缶蹴り

 月の光が降ってきて、私は、自分が天使、だなんて、錯覚を起こした。光は私のお守りで、肩甲骨は本当は羽なんだって、思った。
 全部間違いだけれど、私の中で正解にしてしまえばいいか、と思って、目的の自動販売機のほうへ向かう。
 夜中は危ないから出歩いちゃダメだからね、と一人暮らしを始めるときに、ママに言われた。もう十九になる私に。言いつけを守らない私を、ママは責める?
 午前二時、ガゴン、と自動販売機は音を出す。どれでもいいや、と思って四つ同時に押してみたら、ホットココアが出てきた。自分の左中指の先を見てみたら、レモンスカッシュ、がきっかりと姿を現していて、そいつが私の手に来なかったことに、ほっと安心した。炭酸入り飲料は、今でも飲めない。それに、こんな息も白い日に、どうしてコールドを欲するか、理解しがたい。
 冬の満月は、何もかも引き裂いてしまいそうだ。
 ホットココアを手と手でキャッチボールをして、少し冷ます。手だけが、どんどんと あたたかくなっていく。夜の空気は、何もかもを冷ましていくのだろうか。

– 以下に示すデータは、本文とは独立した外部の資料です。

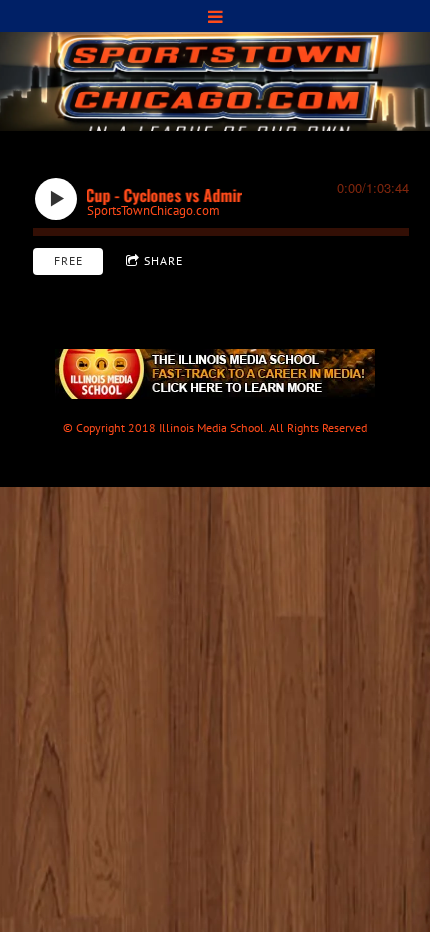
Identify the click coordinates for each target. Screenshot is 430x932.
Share (163, 260)
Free (68, 260)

 アパートに向かい、歩いて、止まって、歩いて、止まって、何度も上を見た。星の見える地域に引っ越してきてよかった、と最近よく思う。
 何十年に一度やってくる流星群をツトムと観ることができた。ほんの、二ヶ月前のことだけれど、私にはもう遠い昔だ。それは若いせいだ、と言うのなら、本当に若いせいで過去はいっせいに消えていく。

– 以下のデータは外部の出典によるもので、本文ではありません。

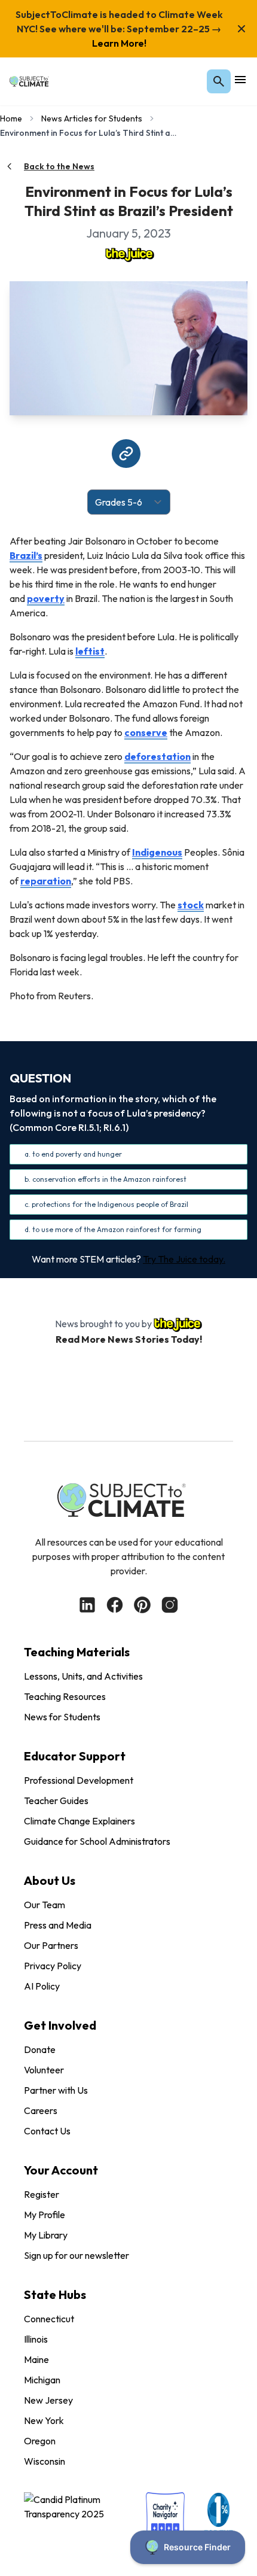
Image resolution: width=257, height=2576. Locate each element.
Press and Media (57, 1925)
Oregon (40, 2441)
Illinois (36, 2339)
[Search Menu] (219, 81)
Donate (40, 2049)
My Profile (44, 2215)
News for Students (62, 1717)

 プルトップを、コキッ、と開けて、一口だけココアを飲んだ。あたたかい液体が、食道を通っていく感覚。いつもより強くある気がする。体が本当に、冷えているみたいだ。
 でも、私は天使なのだから、今日は天使なのだから、とてもいい笑顔を月に向ける。羽をはばたかせて、月にタッチすることさえできる。けれど、天使だからこそ、今夜はアパートに帰る。
 ココアを、とくりんとくりんと半分くらいまで飲み、勢いよく、歩を進めた。アパートは自動販売機から五分のところにある。私は、二十分かけて近づき、あたたまった手を、ドアノブにかけた。
 「ただいま」
ゆっくりとドアを開けて、中を見回した。
「おかえり」
ツトムはゆらりと、居間からこちらのほうに、歩いてきた。
 他人が来ると部屋が汚れるから、人が来たらすぐに帰すのよ。ママが言った。ごめんね、ママ。この部屋は、ツトムが汚しているよ。
 人付き合いはなんとかなるから、友達ができるようにね。ママが言った。ごめんね、ママ。全然うまくできてないや。
 ツトムの目の前に、ホットココアの缶を差し出す。極上の笑みを、天使のように、する。
「飲む?」
ツトムは苦笑いをして、首を横に振った。
 私たちはもう、間接キスさえしない。